4/10/2025
Deep neural networks have incredibly complex optimization trajectories that are difficult to build intuition for. For example, some optimization trajectories have long plateaus, while others learn functions of increasing complexity over training. To get a better conceptual understanding, there has been a lot of work on simpler models of optimization that are faithful to surprising empirical phenomena. Recently, I've been playing around with a simple toy model of optimization introduced in Saxe et al, 2018: vanilla gradient descent on a network of two linear layers. I was kind of in disbelief of how reflective this simple model is. Even better, this model is simple enough to do fully analytical derivations! The original presentation is grounded in neuroscience; we're going to focus more on the mathematical underpinnings. I will also take liberty in making the framework more/less general where necessary. Hopefully, this post can convey the core intuition about why deeper models optimize differently.
We will assume we are given $n$ orthogonal inputs $x^{(i)} \in \R^d$ of unit norm with outputs $y^{(i)} \in \R^d$ given by a true function $y^{(i)} = f^*(x^{(i)})$. Our goal is to learn $f$ by minimizing the mean squared error $\Eof{x^{(i)},y^{(i)}}{(f(x^{(i)}) - y^{(i)})^2}$.
How do we parameterize $f$? In this post, we will consider two cases
A central quantity of interest is the cross-covariance matrix of the output and input of the network $\Syx = \Eof{x^{(i)},y^{(i)}}{y^{(i)} x^{(i)T}}$.This is the linear function that minimizes the mean squared error between the output and input of the network.

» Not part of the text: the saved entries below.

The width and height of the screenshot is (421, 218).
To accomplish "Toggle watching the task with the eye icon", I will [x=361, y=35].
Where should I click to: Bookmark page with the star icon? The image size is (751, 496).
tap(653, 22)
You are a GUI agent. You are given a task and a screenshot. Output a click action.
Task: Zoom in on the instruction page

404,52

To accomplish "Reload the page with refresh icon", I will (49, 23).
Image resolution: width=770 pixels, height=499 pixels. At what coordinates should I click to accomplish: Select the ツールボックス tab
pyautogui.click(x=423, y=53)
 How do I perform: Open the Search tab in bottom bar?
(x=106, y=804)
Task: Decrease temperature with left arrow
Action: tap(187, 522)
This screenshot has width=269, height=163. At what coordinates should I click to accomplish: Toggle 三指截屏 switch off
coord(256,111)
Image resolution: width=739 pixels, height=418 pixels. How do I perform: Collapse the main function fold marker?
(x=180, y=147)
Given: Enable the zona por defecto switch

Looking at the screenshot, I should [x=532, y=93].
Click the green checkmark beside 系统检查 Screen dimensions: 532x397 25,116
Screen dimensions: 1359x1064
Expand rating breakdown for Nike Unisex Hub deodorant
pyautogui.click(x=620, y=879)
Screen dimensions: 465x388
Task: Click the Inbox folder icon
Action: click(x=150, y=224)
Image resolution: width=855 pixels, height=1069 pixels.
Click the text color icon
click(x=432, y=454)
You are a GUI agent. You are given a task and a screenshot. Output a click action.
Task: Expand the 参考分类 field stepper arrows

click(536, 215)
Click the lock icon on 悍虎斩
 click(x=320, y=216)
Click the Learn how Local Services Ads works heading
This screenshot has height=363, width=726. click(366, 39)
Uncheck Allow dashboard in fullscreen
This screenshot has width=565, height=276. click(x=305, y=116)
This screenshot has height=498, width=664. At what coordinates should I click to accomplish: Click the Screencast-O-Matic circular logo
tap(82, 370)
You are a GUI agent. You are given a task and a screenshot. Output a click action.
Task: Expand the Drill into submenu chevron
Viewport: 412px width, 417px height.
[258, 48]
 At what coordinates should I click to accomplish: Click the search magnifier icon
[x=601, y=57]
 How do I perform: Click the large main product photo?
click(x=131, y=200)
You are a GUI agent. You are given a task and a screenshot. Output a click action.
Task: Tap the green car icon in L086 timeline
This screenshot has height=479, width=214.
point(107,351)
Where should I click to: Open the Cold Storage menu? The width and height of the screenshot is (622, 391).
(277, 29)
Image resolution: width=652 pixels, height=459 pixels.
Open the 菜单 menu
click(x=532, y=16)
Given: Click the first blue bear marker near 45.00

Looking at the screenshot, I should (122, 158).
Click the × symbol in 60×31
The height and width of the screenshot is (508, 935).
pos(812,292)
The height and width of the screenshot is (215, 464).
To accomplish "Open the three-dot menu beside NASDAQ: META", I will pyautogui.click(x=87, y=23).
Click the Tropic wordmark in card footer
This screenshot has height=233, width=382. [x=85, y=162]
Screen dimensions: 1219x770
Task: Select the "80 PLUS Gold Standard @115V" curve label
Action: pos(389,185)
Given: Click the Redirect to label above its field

Note that both architectures are equivalent in their expressivity, i.e. they can both represent (and only represent) any linear function of the input. Why do we care about two layer networks if they are equivalent to one layer networks? Even though they share the same loss minimizer, the optimization trajectory of the two networks are different, even for the simplest type of gradient descent. In the next two sections, we observe how the singular values of $f$ converge to the singular values of $\Syx$ at different rates. On a technical level, we will solve differential equations that correspond to the singular values of $f$ over time under the same change of variables as $\Syx$.
What does the optimization trajectory of the one layer linear network look like? The update to the weight matrix $\W{t}$ at time step $t$ is the gradient of the MSE loss, scaled by the learning rate $\lr$. Therefore, the instantaneous weight update can be written as
\begin{aligned} \frac{d\W{t}}{dt} &= \lr \sum_{i=1}^n \p{y^{(i)} - \W{t} x^{(i)}}x^{(i)T} && \text{[gradient of MSE]}\\ & = \lr \sum_{i=1}^n y^{(i)} x^{(i)T} - \lr \W{t} \sum_{i=1}^n x^{(i)} x^{(i)T} && \text{[expand]}\\ & = \lr \sum_{i=1}^n y^{(i)} x^{(i)T} - n \lr \W{t} && \text{[unit norm assumption]} \\ \p{\frac{1}{n\lr}} \frac{d\W{t}}{dt} &= \Syx - \W{t} && \text{[divide by $n\lr$]} \end{aligned}
Intuitively, this says that barring scaling factors, the strength of the update depends on how far the current weight matrix is from the cross-covariance matrix.
The progress of this trajectory is difficult to interpret directly. However, we can track the progress of the trajectory by performing a change of basis and looking at the singular values. We first decompose the target $\Syx$ as $\Syx = U S V^T$ where $S$ is a diagonal matrix of the singular values of $\Syx$. We also assume our initial model weights can be set to $\W{0} = U \St{0} V^T$ for some diagonal $\St{0}$ (one such initialization is $\W{0} = 0$). Interestingly, as long as this holds at initialization, the entire parameter trajectory can be written as $U \St{t} V^T$ for diagonal $\St{t}$ at time $t$. We can see this "inductively" by writing the update assuming $\W{t} = U \St{t} V^T$.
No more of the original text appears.